§ **Given text**
■ ■ ■ ■ ■
Evaluation of radar-based precipitation estimates during a flood event using rain gauge validation

Why better rain tracking matters

When intense rain falls over mountains, the difference between a close call and a deadly flood can be measured in just a few millimeters of water. Emergency planners rely heavily on weather radar to see where the rain is and how hard it is falling, but traditional radar estimates can be badly off in rugged terrain. This study explores how a newer type of radar, which looks at raindrops in two directions at once, can sharpen those estimates during a real flood in southwestern Poland, offering more trustworthy data for flood warnings and water management.

Seeing storms from the sky and from the ground

The researchers focused on a severe flood event linked to a Genoa low-pressure system in September 2024 that drenched a mountainous part of the Sudetes. They combined data from two national weather radars with measurements from 21 ground-based rain gauges scattered across valleys and slopes. While rain gauges give very accurate readings at single points, radar provides a continuous picture over a wide region. By comparing the two, the team could test how well different radar techniques captured the true amount of rainfall hour by hour across this complex landscape.

Old rules versus new radar clues

Conventional radar methods use simple, long-established formulas that convert how strongly raindrops reflect radar pulses into an estimated rainfall rate. These formulas, developed decades ago for flatter regions, treat all raindrops as if they behaved the same everywhere. Modern dual-polarization radars, however, send and receive signals in both horizontal and vertical directions, revealing information about the size and shape of raindrops. The team tested three classic formulas alongside three newer ones that also use this extra polarimetric signal. They evaluated all six methods at several heights above the ground, reflecting how radar beams slice through different layers of a storm.

Mountains, missed rain, and smarter formulas

The comparison showed that radar in mountainous areas systematically underestimated how much rain actually reached the ground, especially at higher-altitude stations and in deep valleys where the radar beam can be partly blocked or forced to scan too high above the main rain layer. Nonetheless, the polarimetric methods that incorporated the dual-direction signal clearly did better. One of the new formulas, called ZDR3, cut the average systematic error by about two-thirds compared with the standard operational method, while also reducing overall estimation error. This improvement held across different radar heights, suggesting that the new approach is robust even when the viewing angle and sampling layer change.
■ ■ ■ ■ ■
(Data on finding visible targets)
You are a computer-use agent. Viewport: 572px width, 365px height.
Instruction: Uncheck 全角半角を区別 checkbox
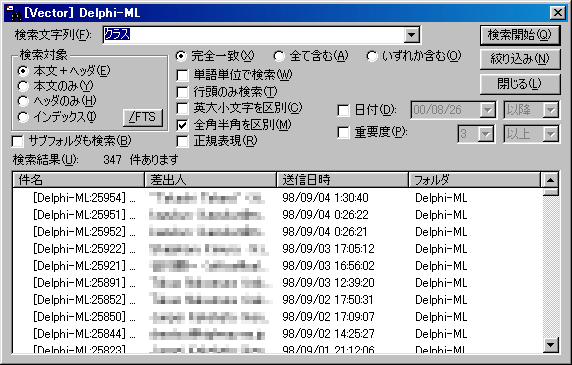pyautogui.click(x=182, y=125)
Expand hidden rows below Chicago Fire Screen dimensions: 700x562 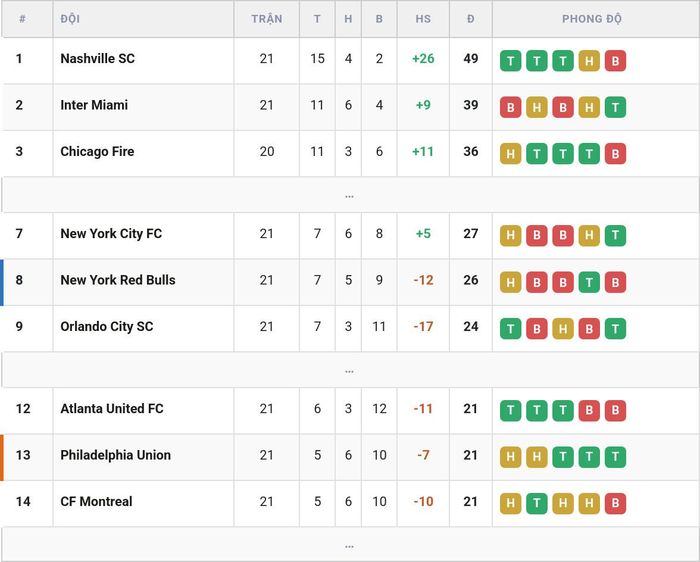[350, 195]
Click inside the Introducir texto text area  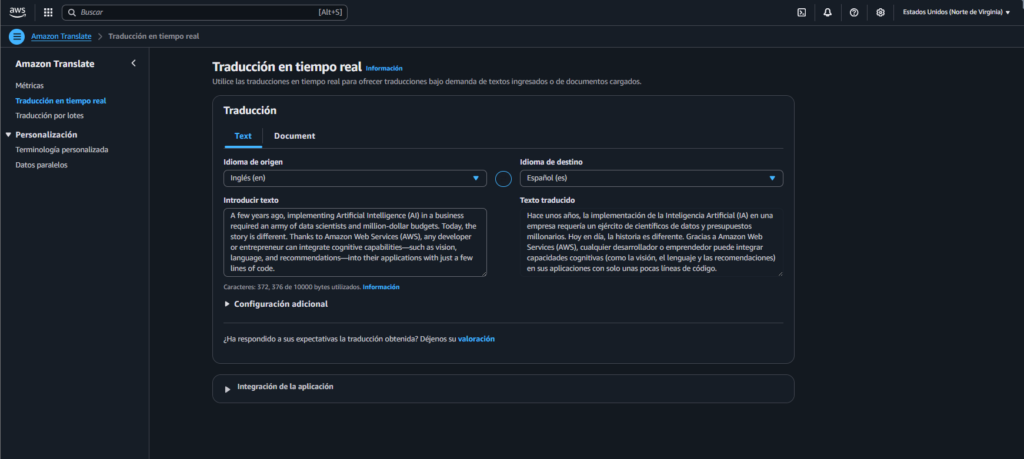(x=355, y=241)
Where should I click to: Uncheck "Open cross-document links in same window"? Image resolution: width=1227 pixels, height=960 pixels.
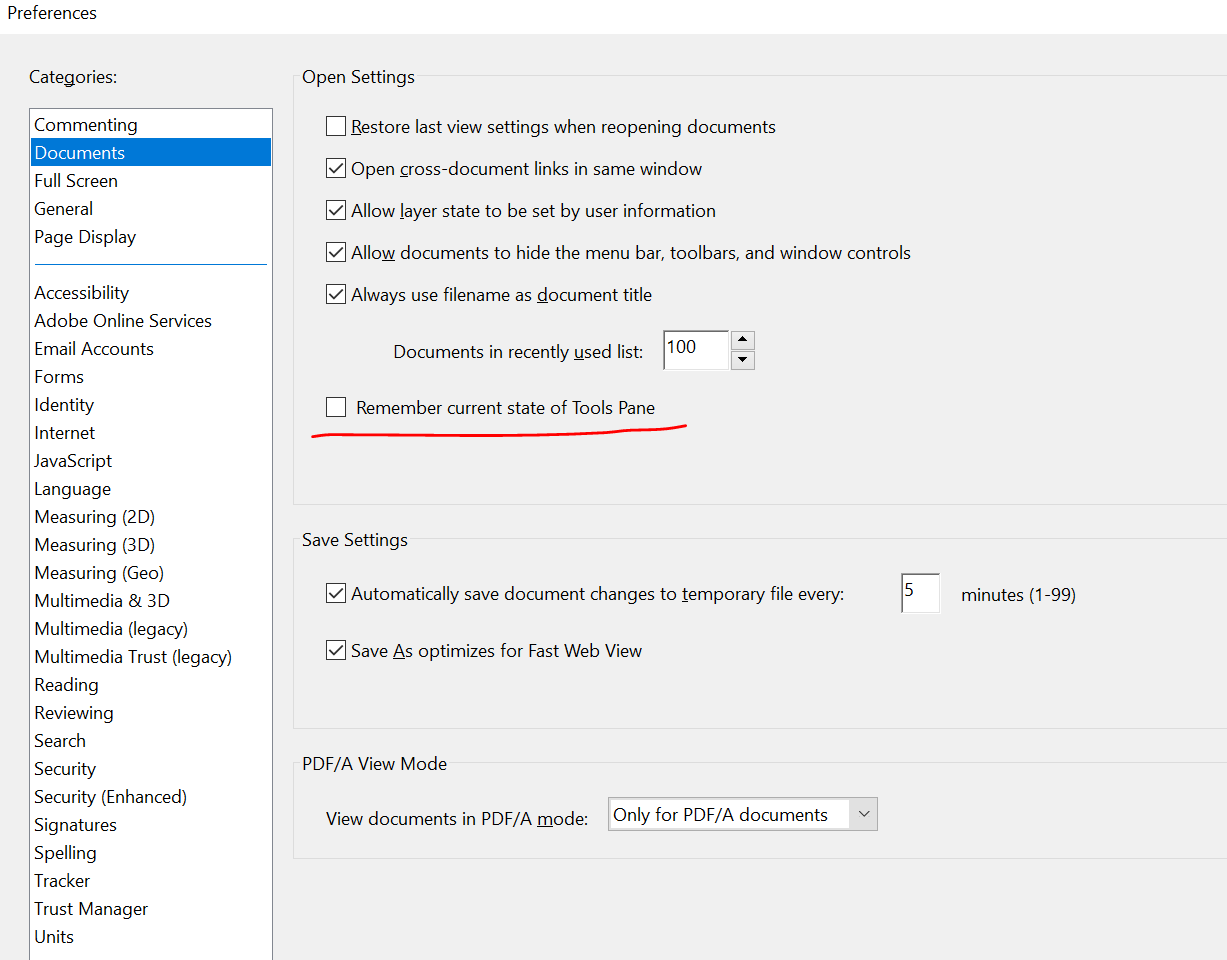(336, 168)
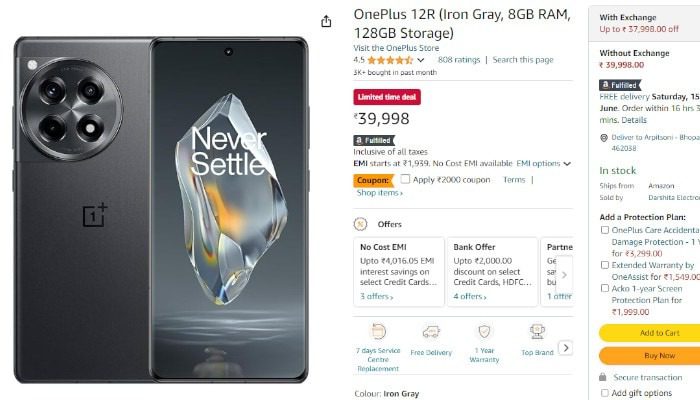This screenshot has height=400, width=700.
Task: Expand the EMI options dropdown
Action: click(x=567, y=163)
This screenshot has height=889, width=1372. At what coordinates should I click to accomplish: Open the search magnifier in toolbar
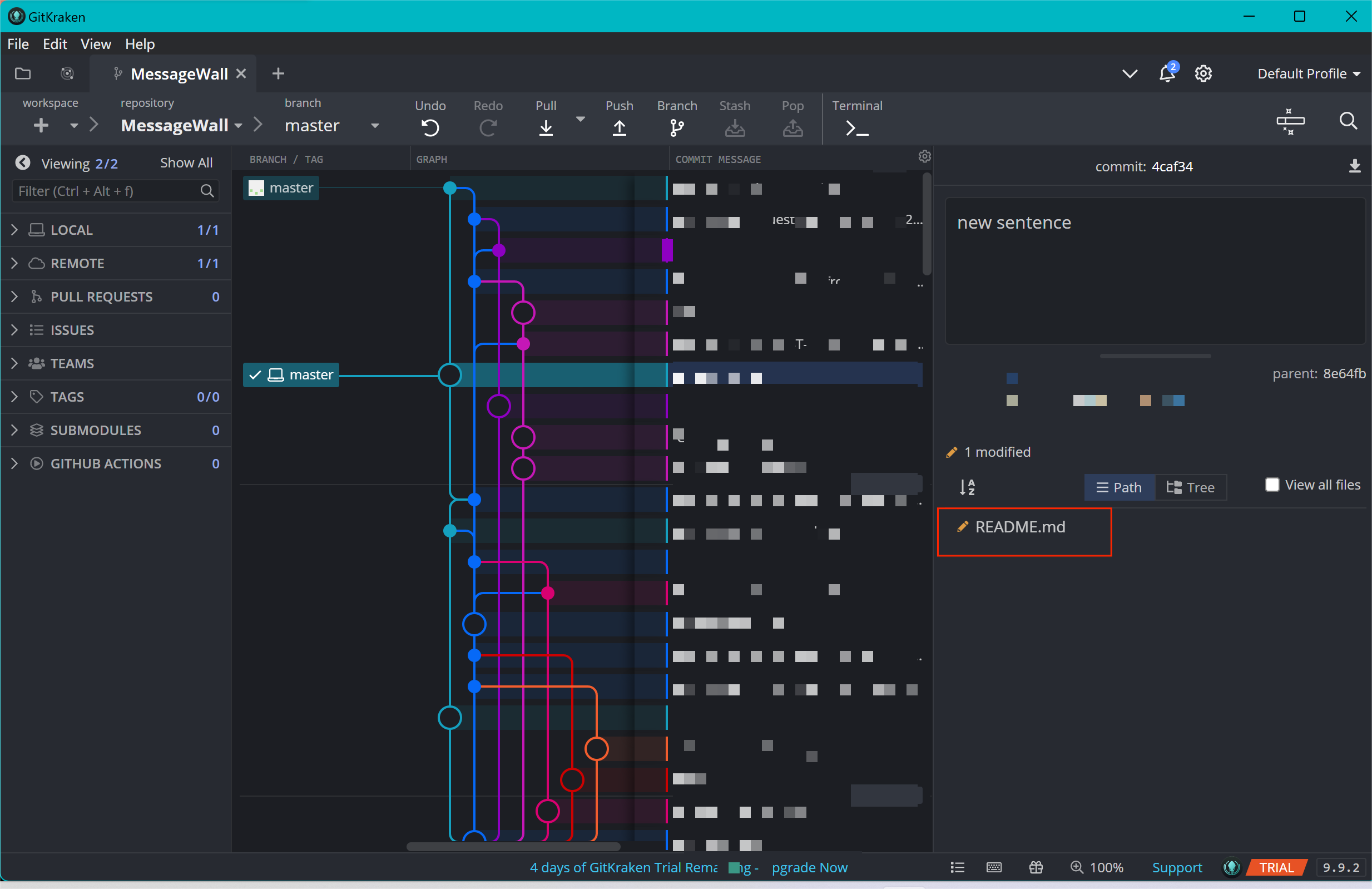pyautogui.click(x=1348, y=121)
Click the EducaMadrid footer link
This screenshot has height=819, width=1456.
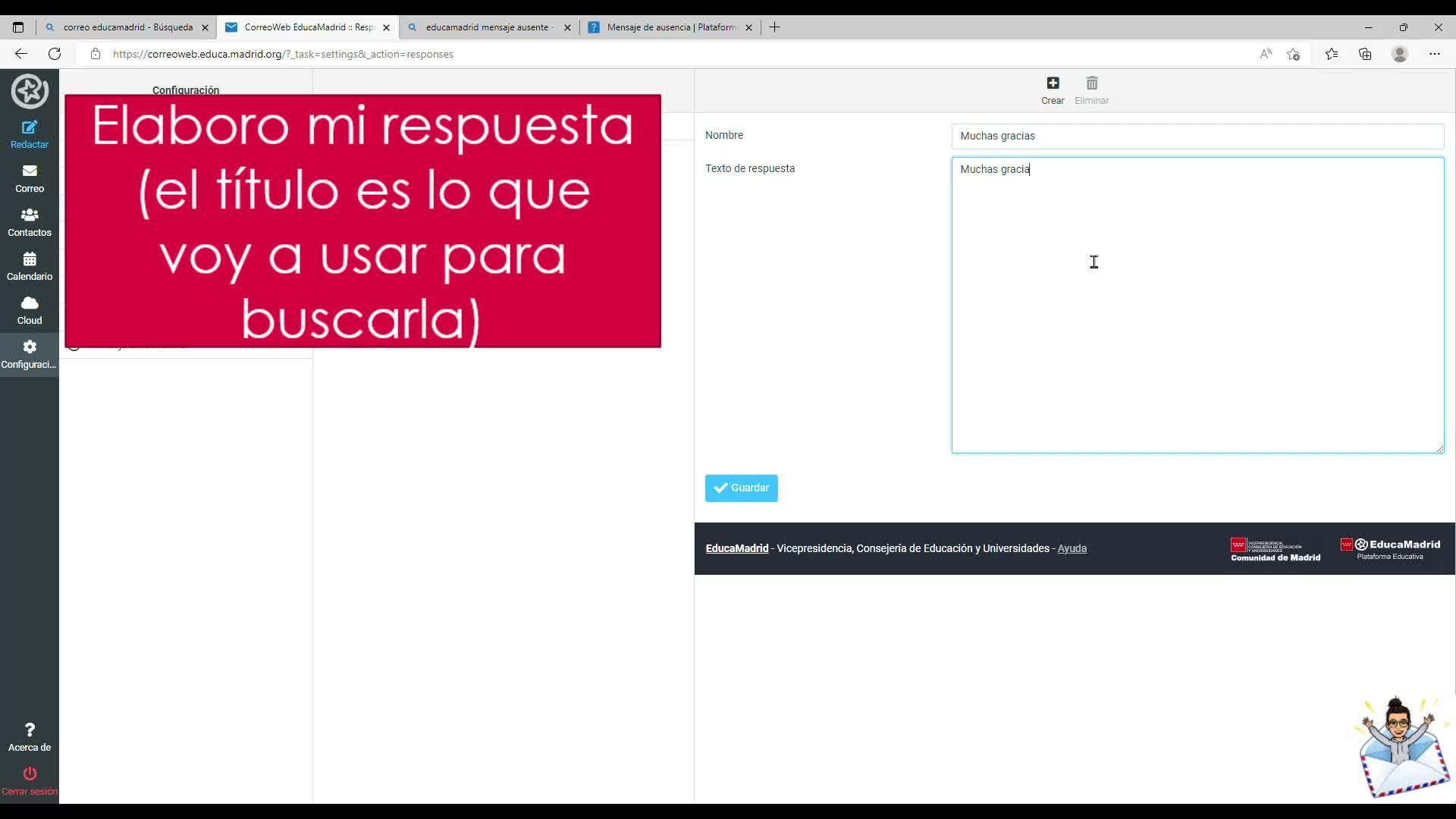pyautogui.click(x=736, y=548)
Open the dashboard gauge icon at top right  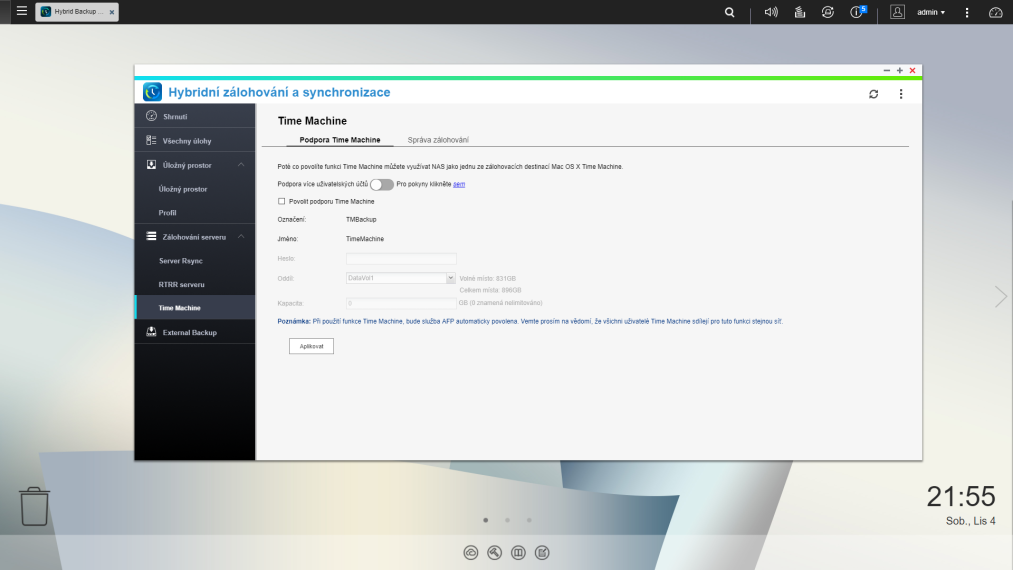point(995,12)
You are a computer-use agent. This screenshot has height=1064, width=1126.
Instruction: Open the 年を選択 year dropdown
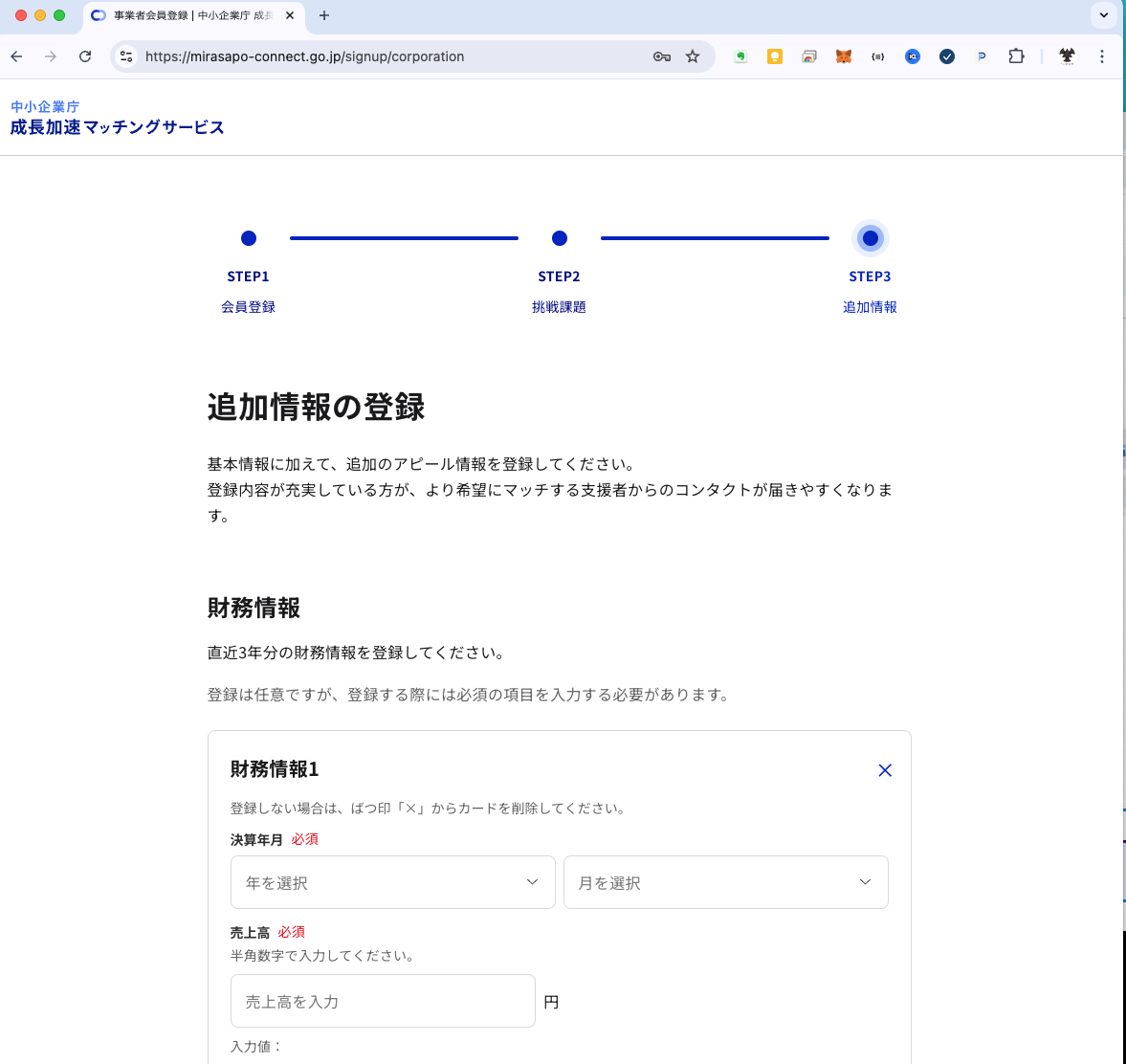click(392, 882)
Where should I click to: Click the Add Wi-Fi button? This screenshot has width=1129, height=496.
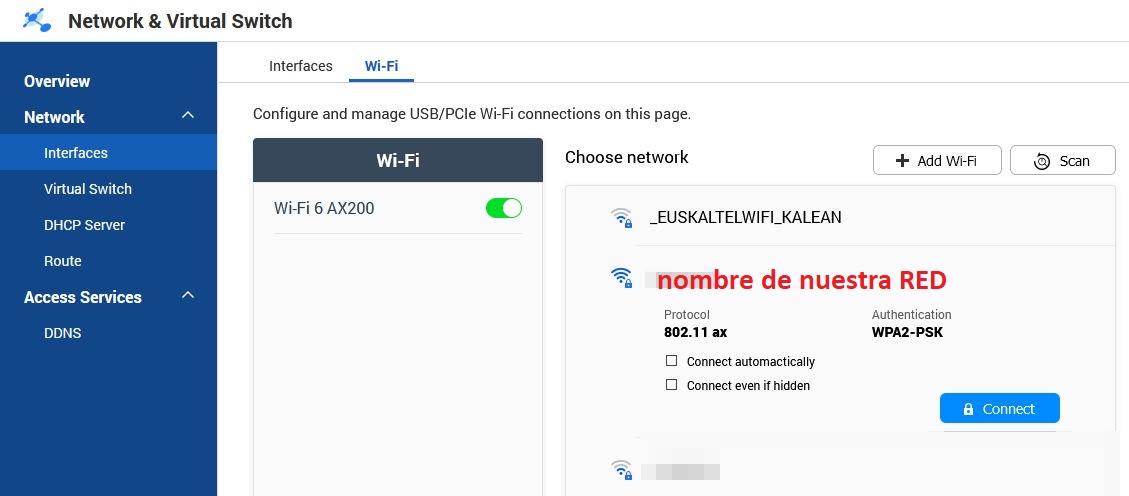[x=936, y=160]
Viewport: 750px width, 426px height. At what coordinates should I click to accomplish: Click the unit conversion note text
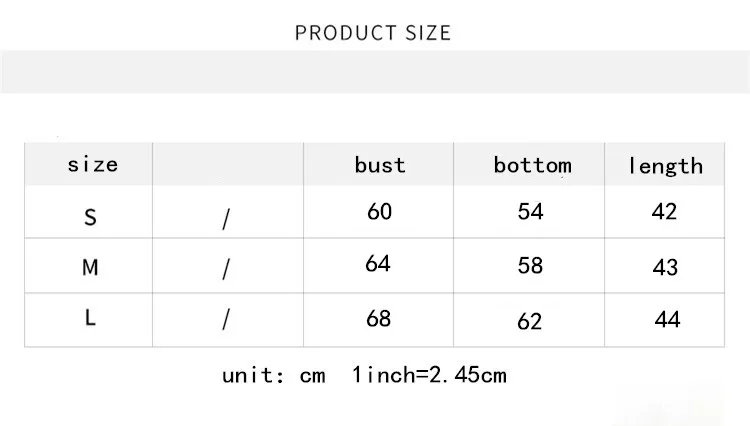pos(364,375)
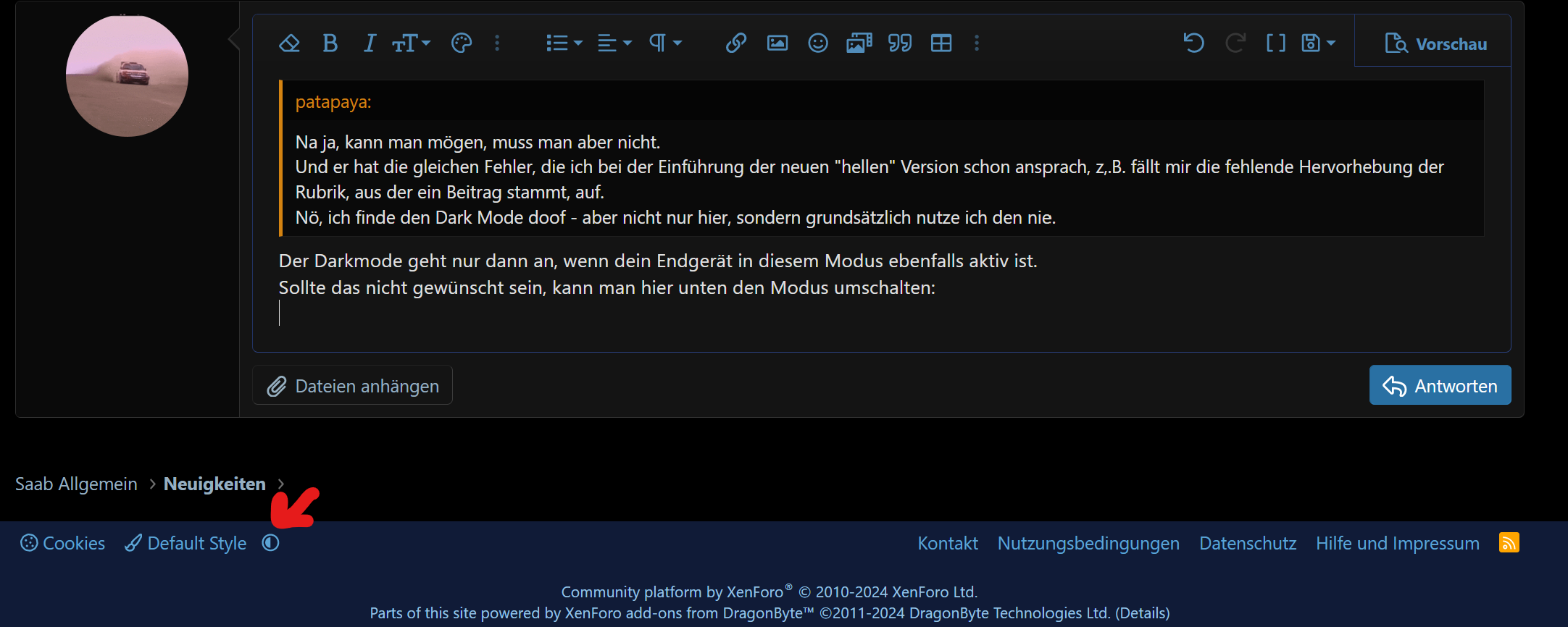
■ ■ ■ ■ ■
§ **Directions**
Reproduce the text on radar rainfall estimates between "When intense rain" and "and water management.", inclusive.

§ **Exercise solution**
When intense rain falls over mountains, the difference between a close call and a deadly flood can be measured in just a few millimeters of water. Emergency planners rely heavily on weather radar to see where the rain is and how hard it is falling, but traditional radar estimates can be badly off in rugged terrain. This study explores how a newer type of radar, which looks at raindrops in two directions at once, can sharpen those estimates during a real flood in southwestern Poland, offering more trustworthy data for flood warnings and water management.